The corpus callosum is a band of tissue made up of around 300 million nerve fibers that transmit signals between the two hemispheres of the brain. It helps to share and integrate information processed by the brain, but in children with epilepsy, the corpus callosum allows the abnormal brain activity occurring in one hemisphere to travel and influence the other.
In generalized seizures, neurons fire in abnormal patterns and at elevated rates across both hemispheres of the brain. Because of the corpus callosum’s role in distributing activity between the two sides of brain, it often plays an active part in generalized seizures, particularly in cases where the child is experiencing seizures due to bilaterally synchronous brain discharges.
What Is a Corpus Callosotomy?
In order to reduce or eliminate seizures, the corpus callosum is either partially or completely severed. This stops most of the activity related to a child’s seizures from traveling between the two hemispheres and disrupts synchronous brain discharges.
Not all activity between cerebral hemispheres is stopped, even in a complete corpus callosotomy, though the activity is diminished. Seizures may sometimes persist after a corpus callosotomy, though they are typically less severe.
How Does a Corpus Callosotomy Work?
A comprehensive pre-surgical evaluation will be conducted by the pediatric neurologist to ensure that the child is a good candidate for the procedure. Typically, less invasive approaches such as anti-epileptic medication or vagal nerve stimulation will be tried first.
In some cases, the corpus callosotomy may be performed in two stages. During the first surgery, only the front portion of the corpus callosum is cut, leaving the back section intact. If the child’s seizures continue, then a second corpus callosotomy is performed to cut the remaining connection.
Because a corpus callosotomy requires general anesthesia, a period of fasting needs to be observed beforehand and part or all the child’s head will be shaved. Children typically spend a couple days in the intensive care unit after the procedure, and around a week at the hospital.
Side effects of a corpus callosotomy depend on the parts of the brain affected by seizures and the extent to which the callosum was severed.

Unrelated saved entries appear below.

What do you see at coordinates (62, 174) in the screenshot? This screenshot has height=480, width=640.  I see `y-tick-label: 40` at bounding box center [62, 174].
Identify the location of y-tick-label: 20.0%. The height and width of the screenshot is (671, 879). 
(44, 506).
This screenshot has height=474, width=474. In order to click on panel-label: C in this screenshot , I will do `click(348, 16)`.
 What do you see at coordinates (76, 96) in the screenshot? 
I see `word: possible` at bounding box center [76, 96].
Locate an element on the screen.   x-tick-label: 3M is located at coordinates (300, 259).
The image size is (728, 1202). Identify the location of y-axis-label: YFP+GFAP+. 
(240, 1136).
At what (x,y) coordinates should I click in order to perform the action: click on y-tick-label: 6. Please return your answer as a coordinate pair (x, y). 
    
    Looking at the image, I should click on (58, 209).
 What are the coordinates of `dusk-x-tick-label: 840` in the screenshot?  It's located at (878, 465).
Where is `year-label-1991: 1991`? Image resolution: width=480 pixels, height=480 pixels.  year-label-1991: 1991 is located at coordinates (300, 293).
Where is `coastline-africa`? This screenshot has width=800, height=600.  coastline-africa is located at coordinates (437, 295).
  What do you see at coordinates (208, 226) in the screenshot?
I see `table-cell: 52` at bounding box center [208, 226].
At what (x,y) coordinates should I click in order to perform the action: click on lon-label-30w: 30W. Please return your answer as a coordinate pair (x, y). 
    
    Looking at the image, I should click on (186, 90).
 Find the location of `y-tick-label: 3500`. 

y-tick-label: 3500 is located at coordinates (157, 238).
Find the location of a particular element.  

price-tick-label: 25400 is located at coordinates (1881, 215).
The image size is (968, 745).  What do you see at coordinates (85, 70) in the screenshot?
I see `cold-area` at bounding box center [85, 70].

In patients that have a received a complete corpus callosotomy, there is a risk of developing problems with coordination or information processing. However, the risk of these problems is reduced in children and many symptoms can be treated with regular physical and occupational therapy.
Who Benefits from Receiving a Corpus Callosotomy?
When developing a treatment for a child with epilepsy, the pediatric neurologist will most often first attempt treatment with medication. However, if the child’s seizures persist for at least two years after treatment with medication begins, and if a single source for the seizures in the brain cannot be identified, then a corpus callosotomy may be necessary.
The corpus callosotomy is particular effective in treating atonic seizures, also called “drop attacks” due the loss of muscle tension that causes the child’s body to go limp, often causing them to drop to the ground. However, this procedure can also be used to treat tonic-clonic or other generalized seizures.